In dogs, lung disease presenting with a radiographic unstructured interstitial pattern (UnIP) poses a diagnostic challenge due to heterogenous clinical signs, non-specific differentials, and need for tissue sampling to confirm the pathologic process. The terminology describing patterns on thoracic radiography (TR) can be misleading in assuming an interstitial pattern implies disease of the pulmonary interstitium. Thoracic computed tomography (CT) is more likely to predict anatomic localization on a subgross level with robust evidence for CT patterns/subpatterns having corresponding histologic correlates in people. The study objective was to show that dogs with a UnIP on TR (1) have multiple CT patterns and subpatterns reflecting pathology beyond the interstitium and that (2) CT supports final definitive diagnoses encompassing more disorders than a UnIP on TR would imply. Thirty-six dogs with respiratory clinical signs, a sole UnIP on TR, thoracic CT, and additional tests to determine final diagnosis were retrospectively enrolled. Thoracic CT scans were assessed for presence or absence of four major CT patterns and 14 subpatterns. Final diagnoses were obtained by comprehensive evaluation of clinicopathologic abnormalities.
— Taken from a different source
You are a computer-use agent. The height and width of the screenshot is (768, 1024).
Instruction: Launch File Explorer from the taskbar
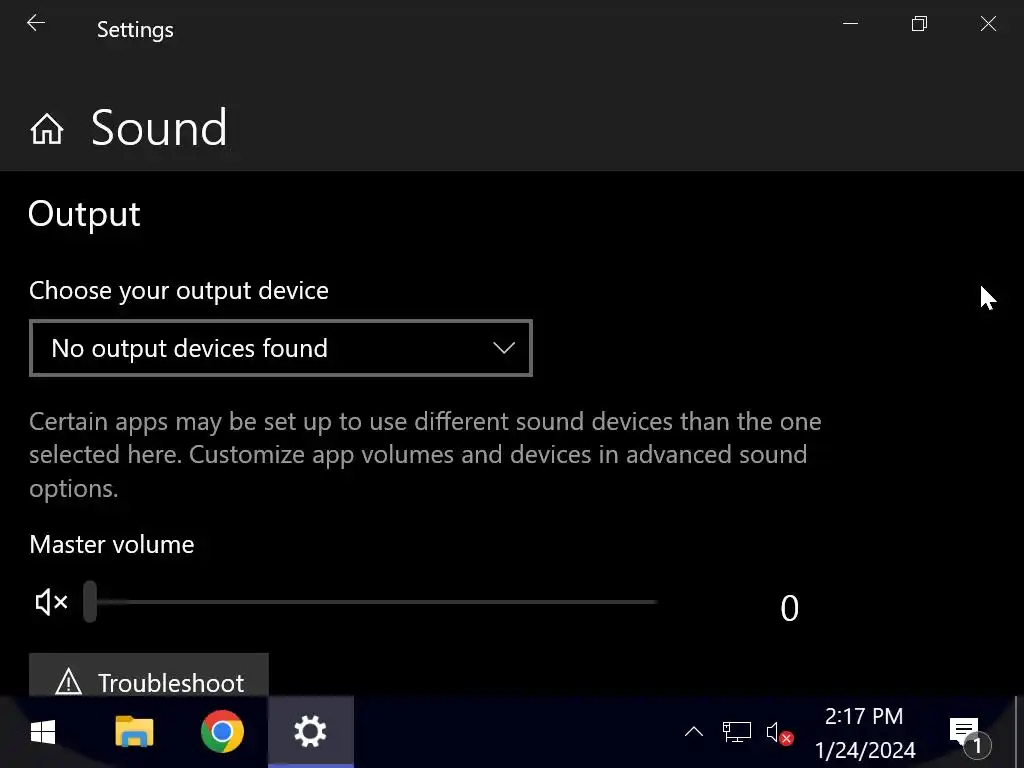134,731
Thoracic CT identified disease beyond the interstitium in all patients with a UnIP including large airway, small airway, and mixed airway/parenchyma disease. Mean (range) number of final diagnoses was 5 (1-13) with 33/36 (92 %) dogs having > 1 final diagnosis. Dynamic segmental/subsegmental airway collapse (i.e., bronchomalacia; 21/36, 58 %) was missed on TR. Despite the classic paradigm for radiographic UnIP corresponding to interstitial disease, CT provides more comprehensive anatomic correlates, expanding the differential list for respiratory disease.